Roman québécois - Un despote nommé Fidel

Olimpia de La Havane. Le titre laisse croire qu'il s'agit des péripéties de quelque jolie héroïne évoluant dans la capitale cubaine. Une chanteuse, une actrice, une paysanne qui immigre en ville, peut-être, ou alors une femme d'influence. Or Olimpia Morales n'est rien de tout cela. Elle n'est qu'une bourgeoise dont le mari passera au crible de la purge révolutionnaire cubaine qui entourera la redoutée chute du mur de Berlin. Elle n'est qu'un des multiples personnages d'un livre qui peint un épisode de l'histoire cubaine en adoptant à la fois le point de vue des dirigeants et celui du peuple. Olimpia est le seul personnage, en fait, qui survivra à l'hécatombe sans quitter l'île communiste.

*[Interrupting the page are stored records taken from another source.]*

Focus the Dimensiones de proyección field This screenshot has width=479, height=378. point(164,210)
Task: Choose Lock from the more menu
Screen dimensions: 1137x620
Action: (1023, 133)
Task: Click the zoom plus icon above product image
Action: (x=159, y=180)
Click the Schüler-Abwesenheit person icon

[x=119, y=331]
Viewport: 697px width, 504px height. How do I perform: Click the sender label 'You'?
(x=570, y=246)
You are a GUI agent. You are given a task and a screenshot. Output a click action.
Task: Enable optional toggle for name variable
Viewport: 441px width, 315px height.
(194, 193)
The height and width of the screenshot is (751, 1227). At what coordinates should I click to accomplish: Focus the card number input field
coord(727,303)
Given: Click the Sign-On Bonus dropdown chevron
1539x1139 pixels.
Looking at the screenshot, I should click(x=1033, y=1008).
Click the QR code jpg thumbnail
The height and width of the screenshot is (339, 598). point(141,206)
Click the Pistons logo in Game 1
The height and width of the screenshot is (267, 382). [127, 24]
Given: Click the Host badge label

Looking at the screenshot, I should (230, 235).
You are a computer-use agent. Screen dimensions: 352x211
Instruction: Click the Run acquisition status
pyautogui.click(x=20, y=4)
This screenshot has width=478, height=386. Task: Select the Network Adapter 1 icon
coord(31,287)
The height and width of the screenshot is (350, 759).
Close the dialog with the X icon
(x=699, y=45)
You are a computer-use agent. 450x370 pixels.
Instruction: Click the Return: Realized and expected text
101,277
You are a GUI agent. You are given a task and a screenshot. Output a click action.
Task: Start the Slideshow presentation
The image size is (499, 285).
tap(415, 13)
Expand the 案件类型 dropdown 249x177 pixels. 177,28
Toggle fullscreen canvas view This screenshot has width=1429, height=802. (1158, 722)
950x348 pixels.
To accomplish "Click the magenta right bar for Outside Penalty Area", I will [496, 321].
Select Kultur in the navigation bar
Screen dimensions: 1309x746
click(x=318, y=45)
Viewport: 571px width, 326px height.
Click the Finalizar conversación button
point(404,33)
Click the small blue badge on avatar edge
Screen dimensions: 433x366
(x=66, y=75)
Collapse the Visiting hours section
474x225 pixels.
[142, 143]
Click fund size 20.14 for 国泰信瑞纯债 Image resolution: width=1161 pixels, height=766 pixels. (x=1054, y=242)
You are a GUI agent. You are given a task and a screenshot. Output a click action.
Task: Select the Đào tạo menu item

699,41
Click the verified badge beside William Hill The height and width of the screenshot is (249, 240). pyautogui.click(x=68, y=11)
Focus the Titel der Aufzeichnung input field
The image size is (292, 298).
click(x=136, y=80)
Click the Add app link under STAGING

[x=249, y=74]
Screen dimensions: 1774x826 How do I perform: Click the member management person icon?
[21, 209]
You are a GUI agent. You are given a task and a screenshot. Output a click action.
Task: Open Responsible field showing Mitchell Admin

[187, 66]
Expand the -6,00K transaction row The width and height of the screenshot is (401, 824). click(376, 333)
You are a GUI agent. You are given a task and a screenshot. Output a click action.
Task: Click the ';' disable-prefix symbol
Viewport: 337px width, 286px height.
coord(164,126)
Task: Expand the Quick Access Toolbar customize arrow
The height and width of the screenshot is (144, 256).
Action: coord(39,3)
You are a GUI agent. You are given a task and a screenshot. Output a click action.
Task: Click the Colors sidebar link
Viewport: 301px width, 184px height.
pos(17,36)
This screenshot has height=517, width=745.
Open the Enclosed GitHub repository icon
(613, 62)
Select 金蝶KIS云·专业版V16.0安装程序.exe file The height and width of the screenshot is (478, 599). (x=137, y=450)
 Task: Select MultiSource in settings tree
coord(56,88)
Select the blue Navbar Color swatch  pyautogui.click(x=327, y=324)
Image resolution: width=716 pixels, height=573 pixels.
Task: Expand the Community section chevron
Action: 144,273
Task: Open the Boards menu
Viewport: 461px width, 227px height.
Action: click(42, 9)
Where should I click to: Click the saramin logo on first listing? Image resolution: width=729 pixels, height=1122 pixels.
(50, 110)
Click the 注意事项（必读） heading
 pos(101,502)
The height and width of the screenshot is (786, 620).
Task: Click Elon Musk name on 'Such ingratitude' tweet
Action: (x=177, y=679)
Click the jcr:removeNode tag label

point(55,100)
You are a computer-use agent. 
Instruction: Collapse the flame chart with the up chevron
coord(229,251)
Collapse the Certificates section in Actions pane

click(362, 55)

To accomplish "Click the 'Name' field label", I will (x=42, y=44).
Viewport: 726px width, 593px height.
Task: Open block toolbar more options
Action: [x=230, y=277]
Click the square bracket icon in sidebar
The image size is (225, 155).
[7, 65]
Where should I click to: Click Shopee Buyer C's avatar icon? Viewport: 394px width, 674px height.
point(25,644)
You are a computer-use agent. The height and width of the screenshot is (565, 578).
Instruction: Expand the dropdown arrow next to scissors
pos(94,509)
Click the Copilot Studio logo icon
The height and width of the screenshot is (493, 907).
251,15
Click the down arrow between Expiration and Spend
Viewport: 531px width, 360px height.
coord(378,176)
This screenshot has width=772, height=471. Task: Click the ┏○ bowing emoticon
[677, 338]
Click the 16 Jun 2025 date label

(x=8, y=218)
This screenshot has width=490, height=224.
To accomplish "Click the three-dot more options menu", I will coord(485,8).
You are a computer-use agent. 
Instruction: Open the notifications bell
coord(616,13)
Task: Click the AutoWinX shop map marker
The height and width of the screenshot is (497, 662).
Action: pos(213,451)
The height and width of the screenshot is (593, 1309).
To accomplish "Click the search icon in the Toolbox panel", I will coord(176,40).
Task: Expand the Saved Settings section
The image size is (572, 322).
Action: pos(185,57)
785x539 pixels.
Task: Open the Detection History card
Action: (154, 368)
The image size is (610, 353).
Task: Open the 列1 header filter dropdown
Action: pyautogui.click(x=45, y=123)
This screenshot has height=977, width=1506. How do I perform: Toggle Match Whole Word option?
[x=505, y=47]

Après avoir abordé la culture inuite dans le cadre de son premier roman, Mais qui donc va consoler Mingo?, qui a remporté deux prix littéraires (celui de l'Astrolabe en France et celui de l'Académie des lettres du Québec), Paul Bussières s'intéresse cette fois au pays d'origine de son épouse, Cuba. L'histoire se déroule en 1989, alors que le rideau de fer, en Europe, s'apprête à être définitivement levé. Le peuple espère, l'État craint. C'est pourquoi il se livre à une purge sans précédent, qui se poursuit jusqu'au sein de son élite militaire. Les têtes de certains généraux choisis tombent au milieu de procès trafiqués, chacun épie son voisin et se méfie des micros qui peuvent se trouver n'importe où, on traque les homosexuels, on resserre la censure, on fait discrètement sortir du pays les dissidents ainsi que les individus atteints du sida (quand ils ne sont pas emprisonnés), les seconds étant jugés aussi dangereux que les premiers.


La force de l'écriture de Bussières réside indéniablement dans les dialogues. Ceux-ci sont réalistes et chaque personnage possède ses expressions caractéristiques, ainsi que sa propre façon de parler. Le meilleur exemple en est le militaire Mazorra. Homme simple, imaginatif et bon vivant, la langue dans laquelle il s'exprime — et celle qu'utilise le narrateur omniscient lorsqu'il suit le fil de ses pensées — est colorée, franche, elle regorge d'images qui ne manquent pas de faire sourire le lecteur: «Mazorra se mordillait les lèvres, et ne savait pas lequel des trois regards affronter: [...] celui de Cardoso [...] devait être rouge comme de la braise de forge; quant à celui de Rodriguez, il était plus amer encore qu'une marmelade de groseilles des Balkans.»


Reste tout de même que le principal intérêt du roman est ce portrait tracé par l'auteur, d'une part, d'une autocratie qui entend demeurer en place malgré l'effondrement des principaux régimes communistes du monde et, d'autre part, d'un peuple qui espère qu'il en sera autrement. Car, embargo oblige, tout est rationné: les citoyens n'ont pratiquement plus accès à la viande, les bistrots n'ont même plus la possibilité d'offrir un verre d'eau à leurs clients, pendant que les militaires se régalent pour leur part de café. Les civils perçoivent le régime castriste comme une source intarissable d'injustices, alors que ses représentants y voient une façon d'assurer à tous les mêmes chances. Peuvent-ils véritablement croire en ce discours officiel? Le lieutenant Cardoso dira, le plus sincèrement du monde, lorsqu'il raconte comment, issu d'une famille pauvre, il a été privé d'éducation: «Tu me prends parfois pour un abruti, Mazorra, mais laisse-moi te dire que la Révolution n'aurait jamais fait subir une telle humiliation à un enfant. Regarde mon fils; il lui doit son instruction. Elle l'a même envoyé en Union soviétique pour en faire un ingénieur et un pilote. Alors, moi, je ne laisserai jamais tomber la Révolution, et je ne laisserai pas un seul salaud la trahir.» Pourtant, un peu plus loin, le narrateur verra l'ombre du hiérarchisme social se profiler dans l'âme du militaire: «Il enrageait à l'idée que la Révolution puisse procurer ses faveurs à un subalterne.» Croyons-nous jamais à autre chose qu'à ce qui nous avantage?


Les personnages créés par Paul Bussières sont humains et nuancés. L'atmosphère qui règne dans son récit est réaliste. Elle est sombre sans être terrifiante ou désespérée. Olimpia de La Havane est sans conteste un livre fort intéressant.